Tiga, Lima! | 21 | Bakso & Obrolan Ala Orang Dewasa

3.1K 444 17
                                    

Walaupun pada awalnya, Devan sempat dihadapkan dengan kedua putranya yang mengambek, beruntunglah kini dia sudah terlepas dari beban itu.

Si kembar tidak menangis, hanya merengek saja. Hal itu membuat Devan menghela napas lega. Tidak butuh waktu lama, dia sudah berhasil menenangkan anak-anaknya dengan embel-embel, 'nanti kita beli es krim' dan boom! Seperti biasa, es krim selalu merajai cara memperbaiki setiap mood anak-anaknya yang memburuk.
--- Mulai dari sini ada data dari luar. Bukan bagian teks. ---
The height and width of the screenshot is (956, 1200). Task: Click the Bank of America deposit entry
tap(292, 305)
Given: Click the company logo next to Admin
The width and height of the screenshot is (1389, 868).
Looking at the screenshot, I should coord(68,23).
"Tadaa! Bakso kita udah dateng, tuh."

Si kembar bersorak senang saat melihat tiga mangkuk berisi makanan yang ayah bilang namanya bakso itu, tersaji di atas meja. Namun, hal itu hanya terjadi beberapa saat saja. Terutama saat menyadari jika isi mangkuk milik mereka dan milik ayah berbeda.

"Yayah, Yayah!"

Aksa menepuk-nepuk lengan ayahnya, sambil terus memperhatikan mangkuk miliknya dan ayah bergantian.

"Apa, Mas?"

"Kok punyanya Mamas sama Abang beda dengan punya Yayah?" tanya bocah itu sambil memperhatikan mangkuk milik sang ayah dan miliknya bergantian dengan tatapan iri. Dia juga ingin isi mangkuknya seperti punya ayah.
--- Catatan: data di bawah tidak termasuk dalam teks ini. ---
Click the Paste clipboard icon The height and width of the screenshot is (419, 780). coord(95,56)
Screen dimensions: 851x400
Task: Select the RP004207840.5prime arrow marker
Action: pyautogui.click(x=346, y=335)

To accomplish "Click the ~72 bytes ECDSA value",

Sementara itu, Devan sendiri meringis. Jujurly, nih---seperti kata gaul yang sekarang sedang beken---dia sedang dilanda kebingungan dan kegamangan yang luar biasa. Ah, bercanda. Devan sebenarnya hanya bingung, sih. Kalau dia membelikan si kembar dengan porsi sama dengan miliknya, dia takut jika mereka tidak akan menghabiskannya. Akan tetapi, kalau tidak dituruti, dia juga takut kalau putranya itu mengambek, lalu tidak mau makan.
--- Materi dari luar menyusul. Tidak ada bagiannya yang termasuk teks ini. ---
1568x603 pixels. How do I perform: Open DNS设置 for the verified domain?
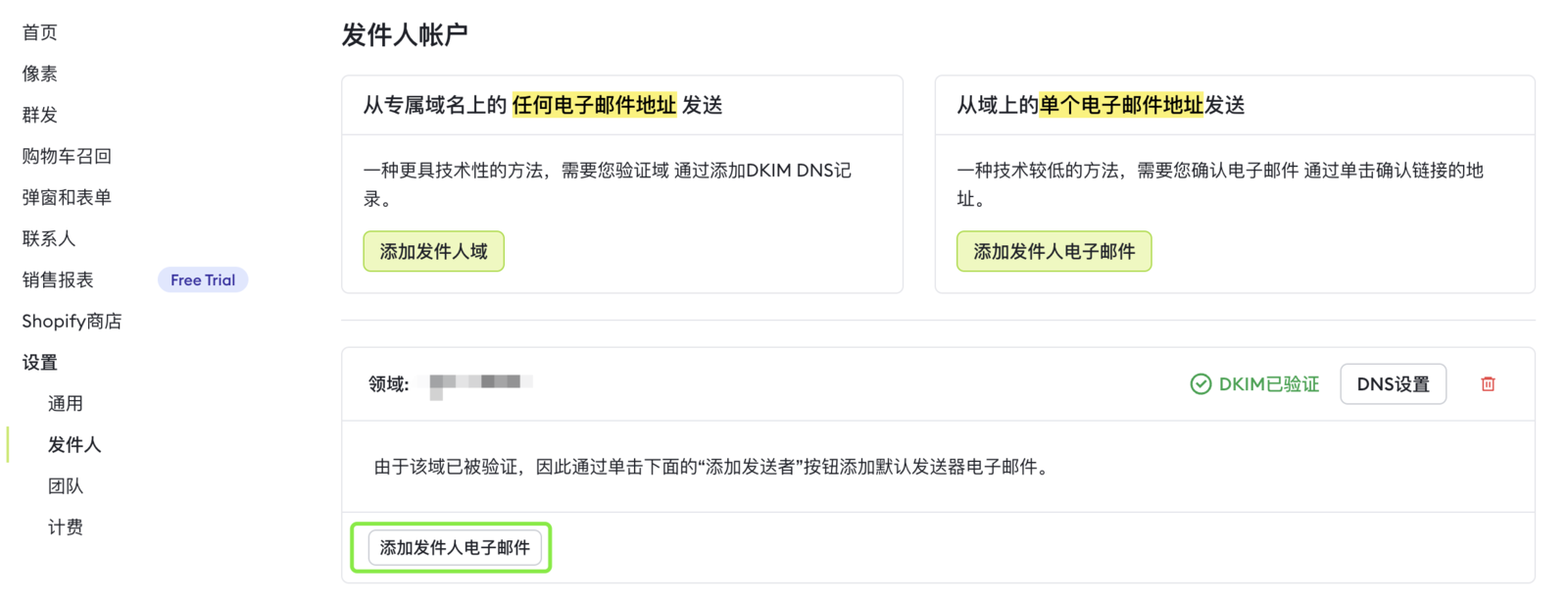click(x=1393, y=384)
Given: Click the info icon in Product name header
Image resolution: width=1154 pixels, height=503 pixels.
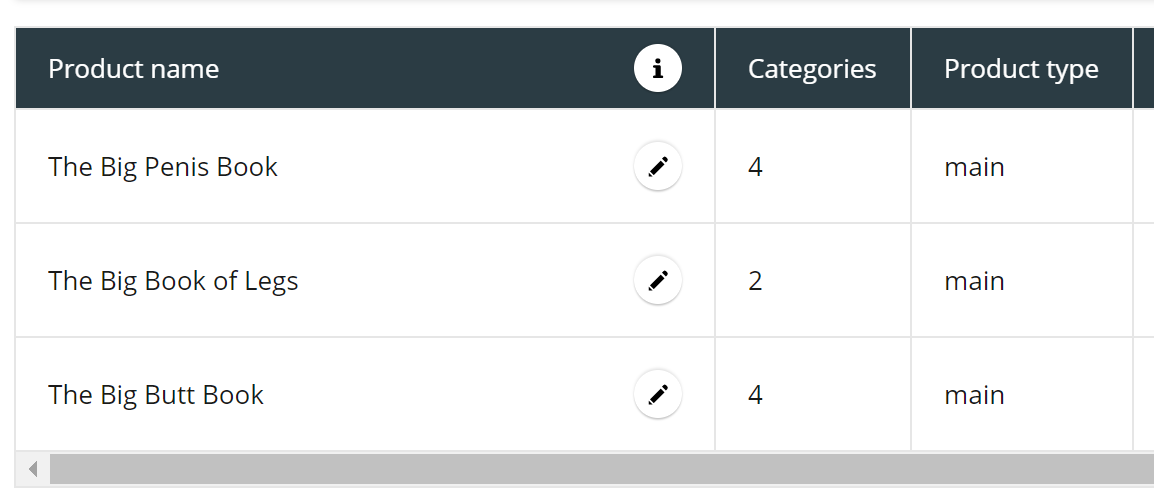Looking at the screenshot, I should point(658,68).
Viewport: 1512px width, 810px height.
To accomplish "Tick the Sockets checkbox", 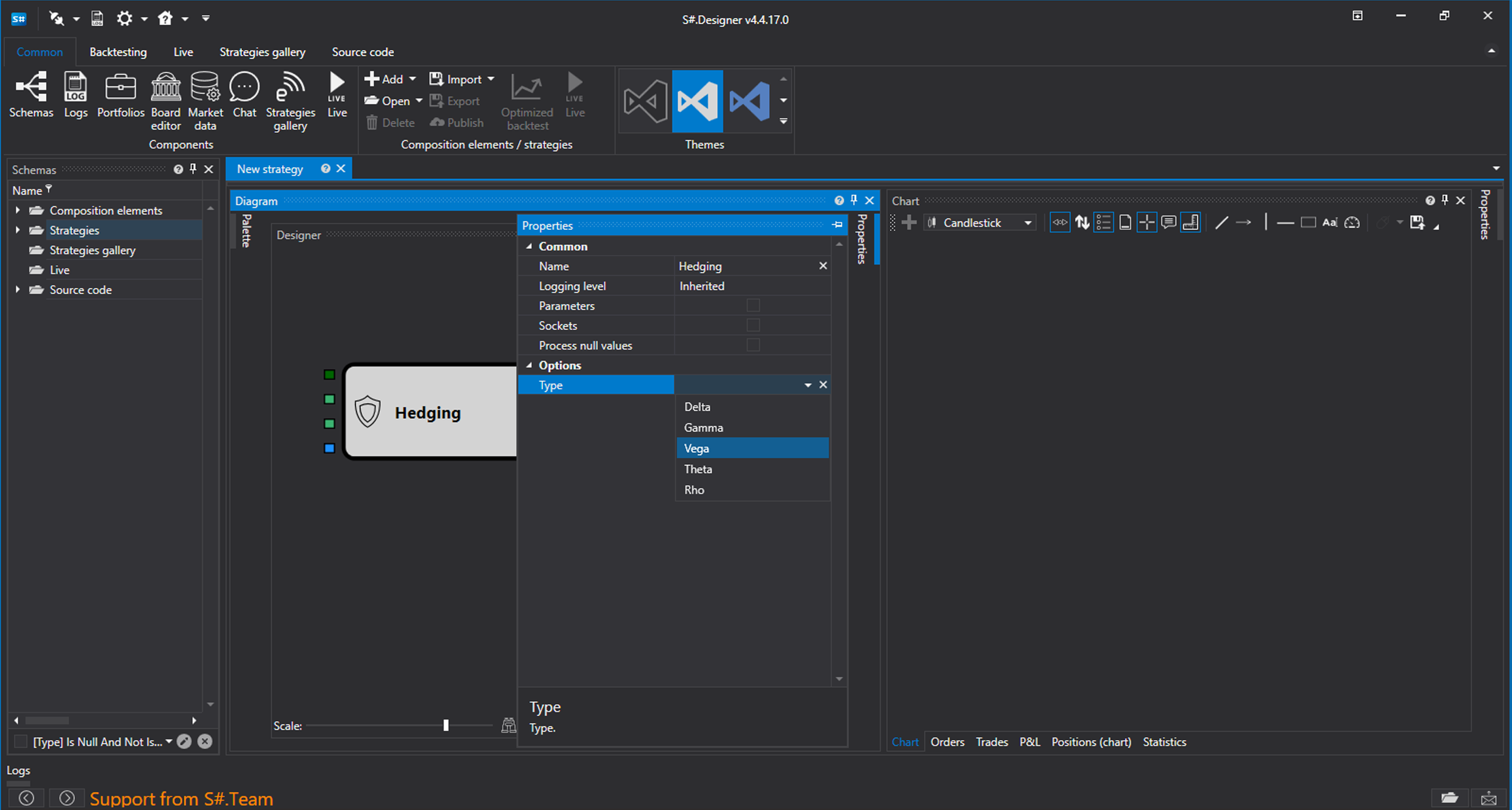I will pyautogui.click(x=753, y=325).

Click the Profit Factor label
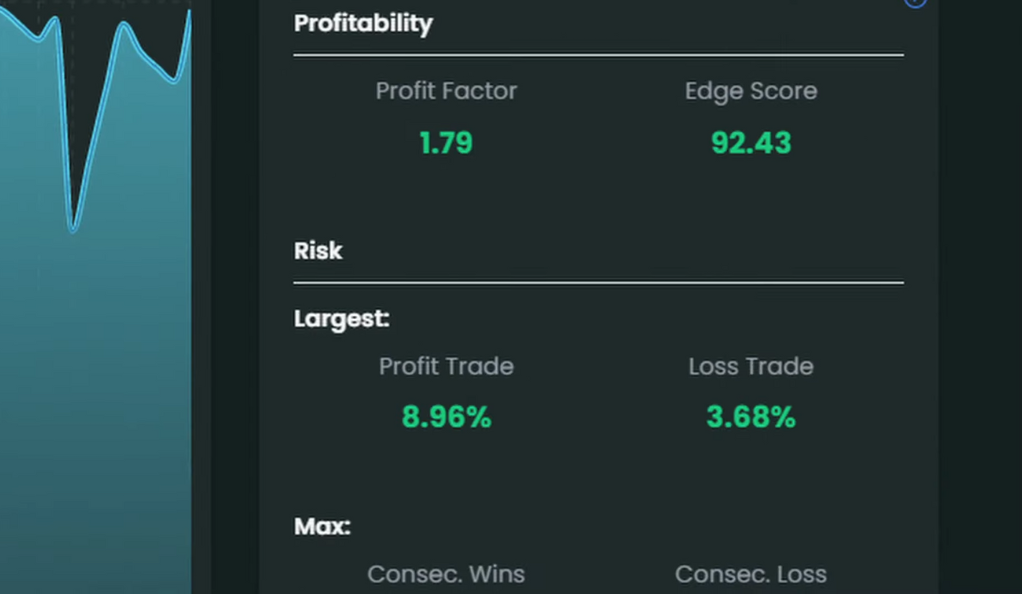coord(446,91)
Ya ampun, Devan pusing, pening, galau dan ... aih, entahlah. Devan ingin resign saja rasanya menjadi ayah. Berat, bund. Devan mau balik lagi saja menjadi anak remaja yang manja. Bercanda. Nanti Devan takut dikutuk menjadi batu oleh istrinya.

"Yayah ... mau yang kayak punya Yayah juga!" Aksa akhirnya menyuarakan keinginannya. "Abang Al juga mau, 'kan?"

Alden dengan polos mengangguk. Jujur saja, dia juga kepengin saat melihat bakso berukuran besar, sama seperti yang berada di mangkuk ayahnya. "Itu ada anaknya nggak, Yayah?" tanya Alden. Devan jelas mengernyit atas pertanyaan putranya itu.

"Maksudnya, Bang?"

"Itu, pentol yang besar. Ada anaknya ya, Yah?" Alden bertanya lagi. "Kayak Mama waktu hamil Adek. Kan perutnya besar juga, hehe."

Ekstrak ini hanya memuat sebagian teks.